From my knowledge, the original texts are nowhere to be found.  So, how much of that can you really trust?  How much of what is in the Tanakh (Old Testament) can you be 100% sure was there from the beginning?”


For one example, you have different manuscript families that represent the Hebrew Old Testament.

You have the Hebrew text of the Hebrew Old Testament which is found both among the Jews and among the Samaritans.

The Jews have their textual family of the Hebrew Old Testament and the Samaritans have their textual tradition — of the five books of Moses.

These two traditions, textual traditions of the Hebrew Bible, have been separate for thousands of years.

The separation of the Israelites in general from the Samaritan Israelites is recorded all the way back in the Book of Kings.

Now, despite that these two manuscript traditions being separate for so long, if you take a look at the differences between the Samaritan version of the Torah and the version as preserved among the Jews, you’ll see that while there are very many differences, essentially all of these differences are differences in spelling – variant spellings.

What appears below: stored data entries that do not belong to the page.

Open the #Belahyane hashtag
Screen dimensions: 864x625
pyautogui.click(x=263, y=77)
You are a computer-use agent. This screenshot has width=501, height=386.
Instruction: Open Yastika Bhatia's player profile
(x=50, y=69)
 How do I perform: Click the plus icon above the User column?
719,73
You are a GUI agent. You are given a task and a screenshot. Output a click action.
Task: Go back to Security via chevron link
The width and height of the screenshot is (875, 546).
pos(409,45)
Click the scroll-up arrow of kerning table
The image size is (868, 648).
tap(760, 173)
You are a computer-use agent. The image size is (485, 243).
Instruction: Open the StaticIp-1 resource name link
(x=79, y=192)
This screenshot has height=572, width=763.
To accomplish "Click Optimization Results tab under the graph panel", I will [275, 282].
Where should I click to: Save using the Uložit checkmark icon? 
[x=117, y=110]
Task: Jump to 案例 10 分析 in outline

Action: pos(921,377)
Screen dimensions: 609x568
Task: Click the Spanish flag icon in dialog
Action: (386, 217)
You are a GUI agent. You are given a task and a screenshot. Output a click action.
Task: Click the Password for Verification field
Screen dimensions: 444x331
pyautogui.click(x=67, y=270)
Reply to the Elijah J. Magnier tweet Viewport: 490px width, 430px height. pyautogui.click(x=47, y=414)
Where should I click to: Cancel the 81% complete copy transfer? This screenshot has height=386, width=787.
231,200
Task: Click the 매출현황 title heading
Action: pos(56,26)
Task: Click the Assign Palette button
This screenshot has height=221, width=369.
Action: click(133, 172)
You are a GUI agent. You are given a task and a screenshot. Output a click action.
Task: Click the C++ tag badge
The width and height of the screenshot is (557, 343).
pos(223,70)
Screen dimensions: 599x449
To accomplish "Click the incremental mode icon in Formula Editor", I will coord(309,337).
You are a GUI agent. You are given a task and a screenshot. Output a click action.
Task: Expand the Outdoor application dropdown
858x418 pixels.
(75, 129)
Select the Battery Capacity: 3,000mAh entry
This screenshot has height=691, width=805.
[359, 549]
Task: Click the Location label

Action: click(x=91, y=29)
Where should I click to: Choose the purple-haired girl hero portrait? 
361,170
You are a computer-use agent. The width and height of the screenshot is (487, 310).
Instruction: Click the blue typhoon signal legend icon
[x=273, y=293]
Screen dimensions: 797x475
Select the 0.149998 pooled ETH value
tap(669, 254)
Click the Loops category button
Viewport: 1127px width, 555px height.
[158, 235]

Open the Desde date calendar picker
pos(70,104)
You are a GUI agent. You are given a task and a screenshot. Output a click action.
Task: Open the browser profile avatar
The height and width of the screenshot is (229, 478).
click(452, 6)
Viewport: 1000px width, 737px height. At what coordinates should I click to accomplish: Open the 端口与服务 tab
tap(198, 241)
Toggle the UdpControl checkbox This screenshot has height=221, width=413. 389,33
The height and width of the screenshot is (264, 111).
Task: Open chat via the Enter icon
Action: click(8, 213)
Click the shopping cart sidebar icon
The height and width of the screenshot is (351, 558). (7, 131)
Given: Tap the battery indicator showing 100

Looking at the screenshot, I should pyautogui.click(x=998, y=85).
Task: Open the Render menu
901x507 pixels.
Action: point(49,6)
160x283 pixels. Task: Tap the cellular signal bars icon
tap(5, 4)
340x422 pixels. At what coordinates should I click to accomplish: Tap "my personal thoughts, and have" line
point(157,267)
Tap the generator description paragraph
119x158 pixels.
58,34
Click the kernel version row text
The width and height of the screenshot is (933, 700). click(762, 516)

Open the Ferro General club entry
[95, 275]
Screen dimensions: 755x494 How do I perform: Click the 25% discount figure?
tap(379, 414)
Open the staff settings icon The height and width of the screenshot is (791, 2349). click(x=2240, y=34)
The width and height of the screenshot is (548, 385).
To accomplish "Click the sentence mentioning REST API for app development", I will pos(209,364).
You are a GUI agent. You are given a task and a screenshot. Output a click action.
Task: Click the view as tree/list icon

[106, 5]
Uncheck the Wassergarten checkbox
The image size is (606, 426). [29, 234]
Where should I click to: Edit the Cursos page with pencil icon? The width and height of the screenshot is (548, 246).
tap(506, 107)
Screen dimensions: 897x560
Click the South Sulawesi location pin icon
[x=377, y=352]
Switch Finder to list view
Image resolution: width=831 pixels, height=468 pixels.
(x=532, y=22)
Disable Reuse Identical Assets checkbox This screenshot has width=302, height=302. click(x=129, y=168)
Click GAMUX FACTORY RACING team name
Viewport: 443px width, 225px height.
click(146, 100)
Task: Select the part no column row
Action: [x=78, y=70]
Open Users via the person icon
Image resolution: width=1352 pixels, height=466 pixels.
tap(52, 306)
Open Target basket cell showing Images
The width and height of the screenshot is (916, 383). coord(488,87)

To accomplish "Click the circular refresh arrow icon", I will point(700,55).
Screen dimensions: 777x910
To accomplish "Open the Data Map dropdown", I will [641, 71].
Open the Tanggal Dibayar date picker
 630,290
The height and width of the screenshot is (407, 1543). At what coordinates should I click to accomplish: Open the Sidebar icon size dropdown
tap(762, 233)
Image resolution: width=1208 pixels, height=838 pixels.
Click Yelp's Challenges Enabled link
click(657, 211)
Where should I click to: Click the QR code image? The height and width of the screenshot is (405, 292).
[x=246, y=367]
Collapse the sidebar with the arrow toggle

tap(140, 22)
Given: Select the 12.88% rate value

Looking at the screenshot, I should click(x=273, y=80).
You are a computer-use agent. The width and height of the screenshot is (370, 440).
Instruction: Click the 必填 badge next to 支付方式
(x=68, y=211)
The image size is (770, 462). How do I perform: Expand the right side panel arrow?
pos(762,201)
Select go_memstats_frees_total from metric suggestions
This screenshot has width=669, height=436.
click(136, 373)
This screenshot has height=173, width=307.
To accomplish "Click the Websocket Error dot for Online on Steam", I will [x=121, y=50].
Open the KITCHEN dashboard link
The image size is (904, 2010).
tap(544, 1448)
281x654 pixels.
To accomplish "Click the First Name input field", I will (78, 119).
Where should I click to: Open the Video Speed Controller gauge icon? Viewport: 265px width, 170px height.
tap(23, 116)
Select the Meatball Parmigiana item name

This is similar to the variation of spelling the word C-O-L-O-R in American English and the word C-O-L-O-U-R in British English.

I’m not so up-to-date, so it might have just been in the King James Version of the Bible.

There are certainly other words, honour, or center.

In America we say C-E-N-T-E-R and in Britain they spell it C-E-N-T-R-E.

So, this is the bulk of the differences between the Samaritan version of the Torah and the Jewish version.

There are a few significant differences, and I mean really a few.

One of them is, I believe, in the Ten Commandments, where the mountain regarded as holy by the Samaritan is referred to there by name, where as in the Jewish version no mountain is referred to by name.

It simply says “the place that God would choose,” or something along those lines.

There is one other place, where it refers back to some occurrence that is recorded in both the Samaritan and the Jewish version of the Torah.

In the Samaritan version it refers back to it verbatim, word for word, as opposed to just referring back to the occurrence in general.

Now, there are a few lone places, a handful of places, that there is an actual word difference between the Samaritan text of the Torah, the Jewish text, and the text as found among Dead Sea Scrolls, and the Septuagint (the Greek translation of the Torah).

These handful of places where there is an actual word difference do not change the overall meaning of the verse, nor do these ever regard the commandment to do or to abstain from doing any particular act.

So these differences have no impact on fulfilling the actual commandments of God.